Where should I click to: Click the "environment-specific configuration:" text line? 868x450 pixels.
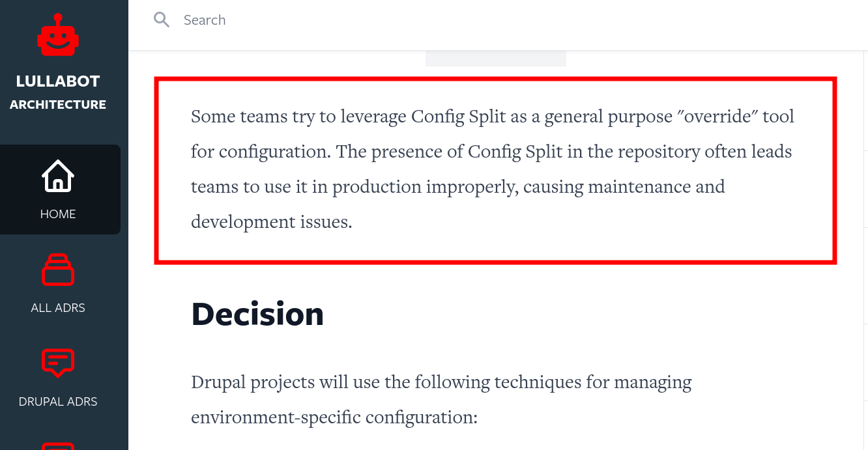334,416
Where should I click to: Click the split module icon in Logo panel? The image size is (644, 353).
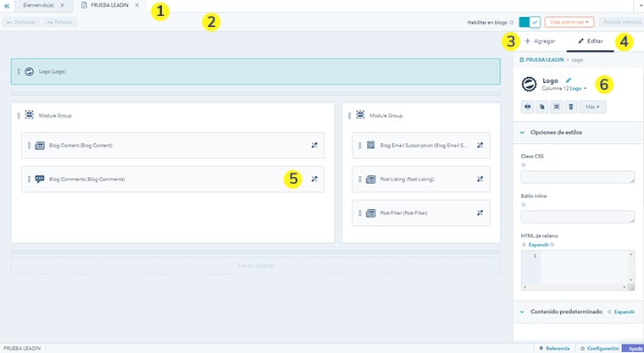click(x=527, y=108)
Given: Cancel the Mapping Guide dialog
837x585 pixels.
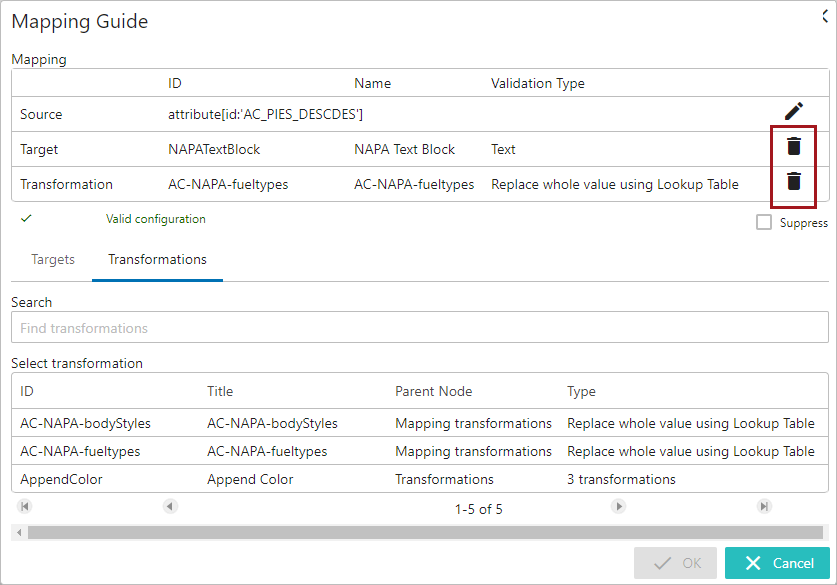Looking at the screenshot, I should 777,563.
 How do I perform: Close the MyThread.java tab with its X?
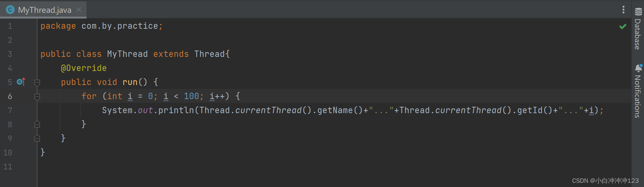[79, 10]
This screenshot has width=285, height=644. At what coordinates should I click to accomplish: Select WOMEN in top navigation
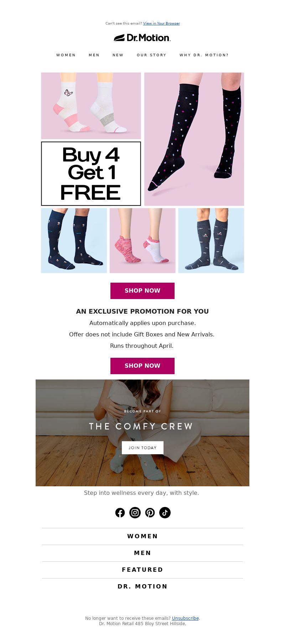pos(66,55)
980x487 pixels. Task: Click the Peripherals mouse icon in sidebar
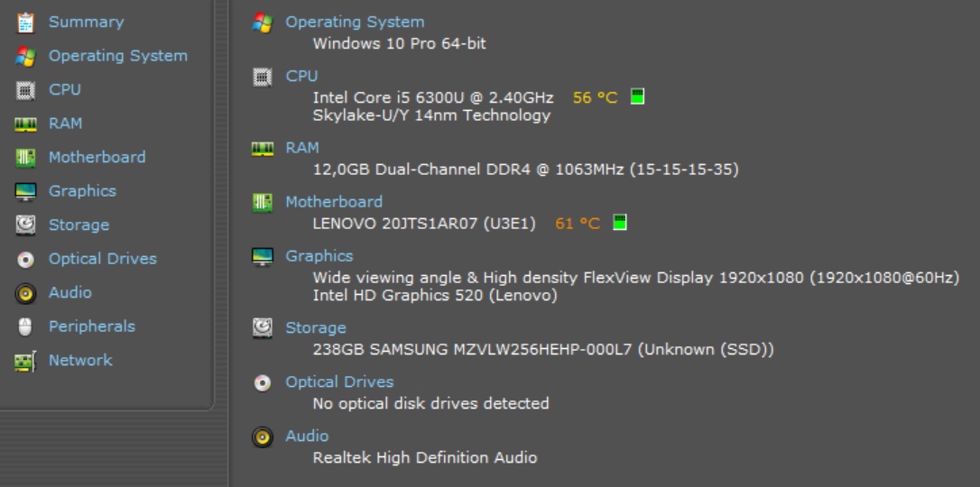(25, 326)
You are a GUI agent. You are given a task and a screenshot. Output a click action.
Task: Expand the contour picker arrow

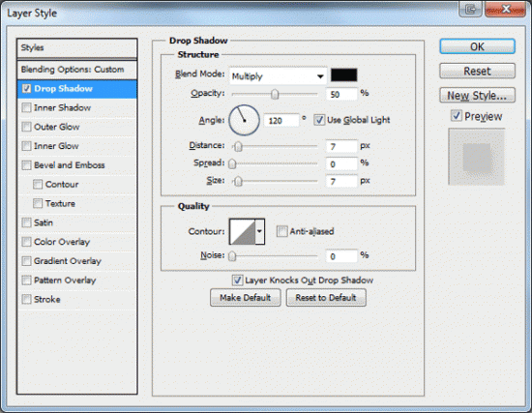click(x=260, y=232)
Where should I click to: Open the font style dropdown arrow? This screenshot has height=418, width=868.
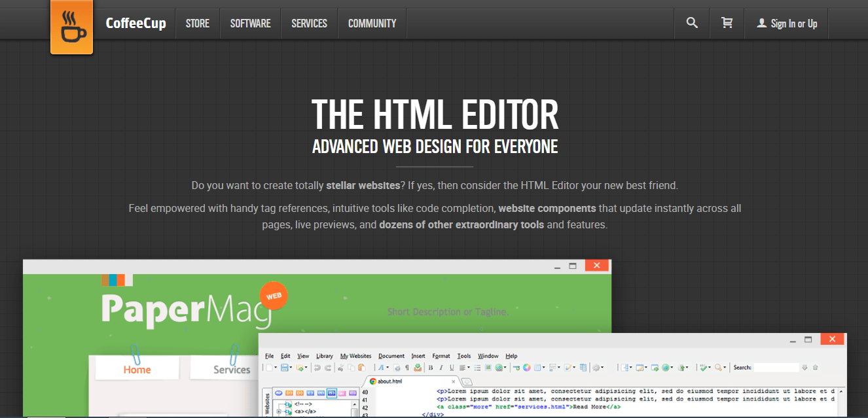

- _EXERCISE PROMPT_: Pictures stay out of the copy. Reproduce exactly the lines from the one containing "Task: Expand the contour picker arrow" through the last line of the records above, both included.

- _RESPONSE AREA_:
Task: Expand the contour picker arrow

click(x=260, y=232)
Where should I click to: Open the font style dropdown arrow? This screenshot has height=418, width=868.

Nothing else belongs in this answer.